夕方、某国際会議の author response を見てコメントを書いたりスコアを再調整したりする。この作業、簡単そうに見えて、1件あたり1〜2時間はかかる。反応が必要なケースはだいたいボーダーラインなので、慎重にならざるを得ないからである。

娘が生まれてから今年度は新規のお仕事を基本的に引き受けないことにしているので、査読を頼まれても他の人を紹介している(NAIST受験の小論文の添削も以前はしていたが、今年は全て在学生を紹介した)のだが、初めて依頼される仕事を断るのは難しい。初めて頼まれるものは原則的に引き受ける(やってみるまで、その仕事がどういうものか分からないので、ダメそうに思っても事前に判断しない)、というポリシーがあるからである。
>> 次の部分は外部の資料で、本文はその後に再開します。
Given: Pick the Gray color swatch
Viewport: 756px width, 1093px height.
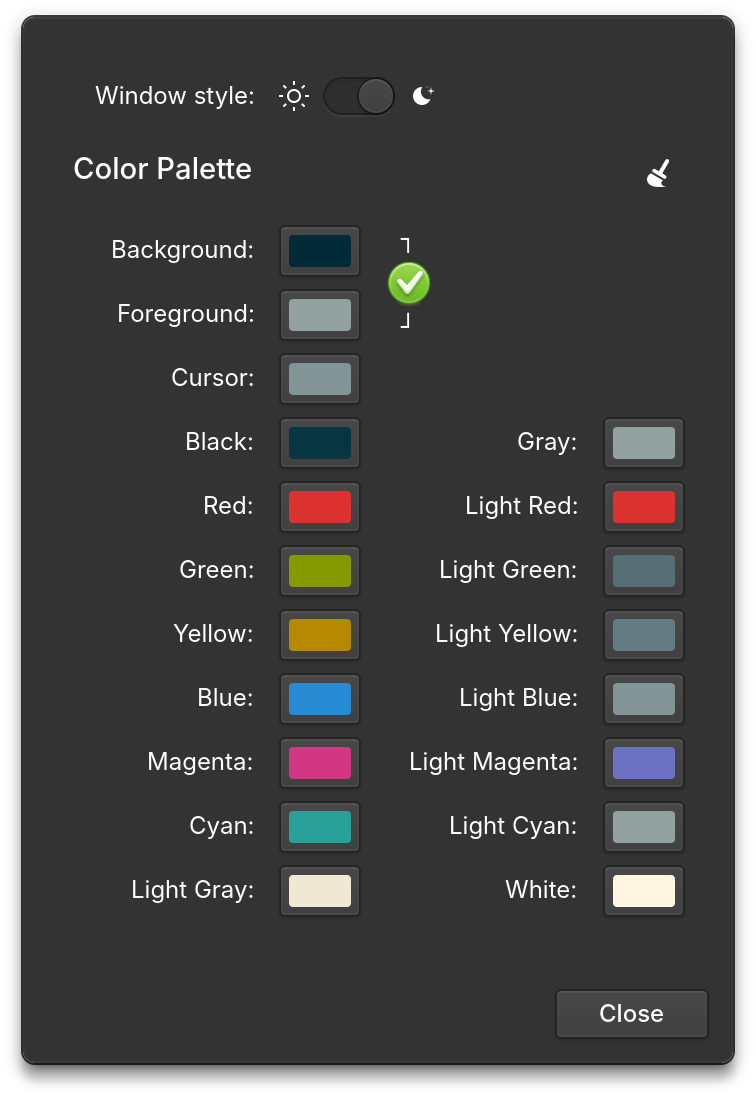Looking at the screenshot, I should pyautogui.click(x=644, y=443).

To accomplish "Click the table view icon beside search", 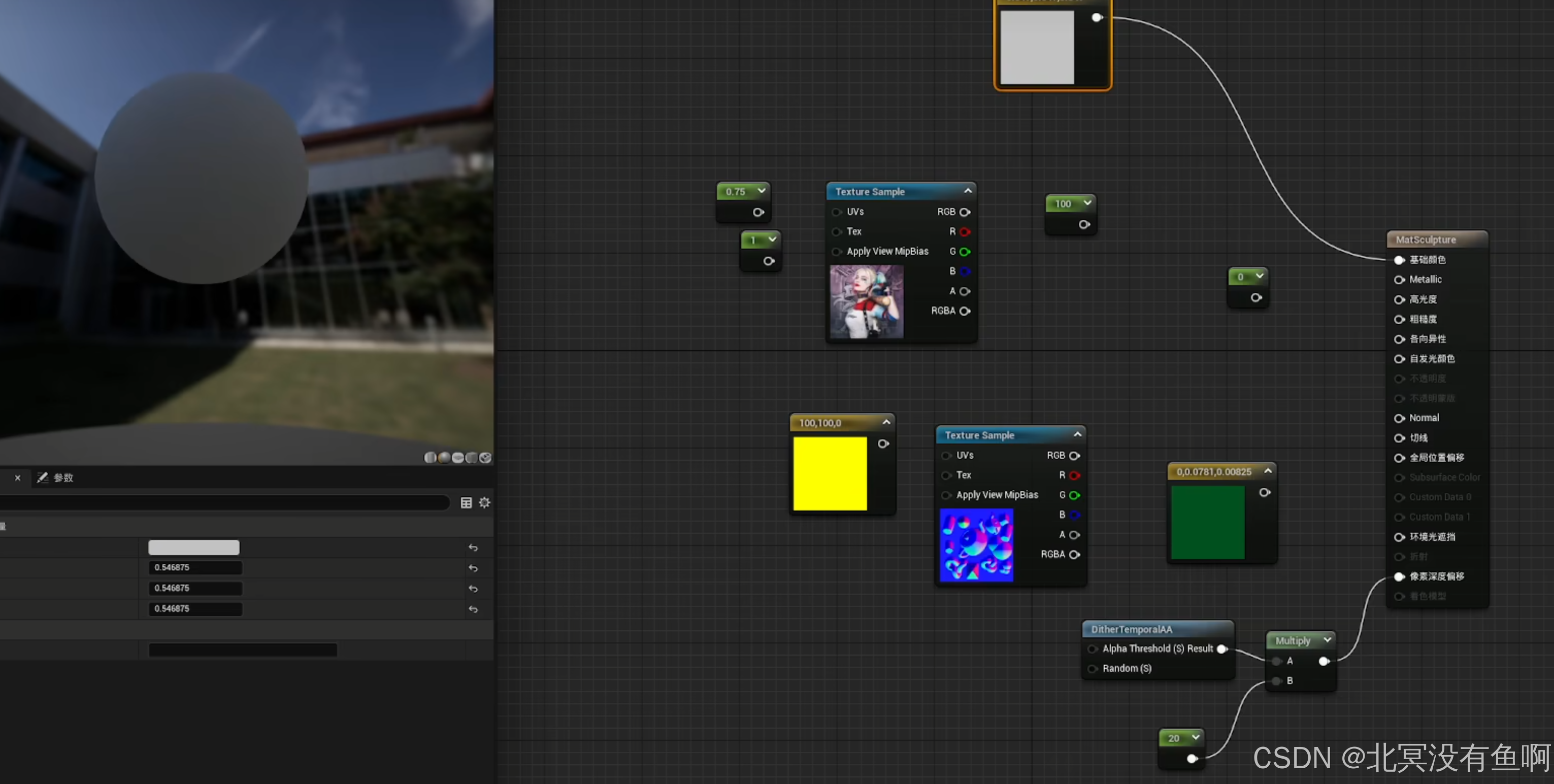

従って、案件によっては昔からの知り合いの依頼だったり、「どうしても小町以外ではダメ」という場合、引き受けることもあるのだが、やはりいまの仕事のペースだと、全部引き受けるとまずい(こなせなくなる仕事がある)ような気がする……。娘が保育園に入ればまた違うのだろうが、少なくとも9月1日から入る線はなくなったし、やっぱり今年度は無理かなぁ。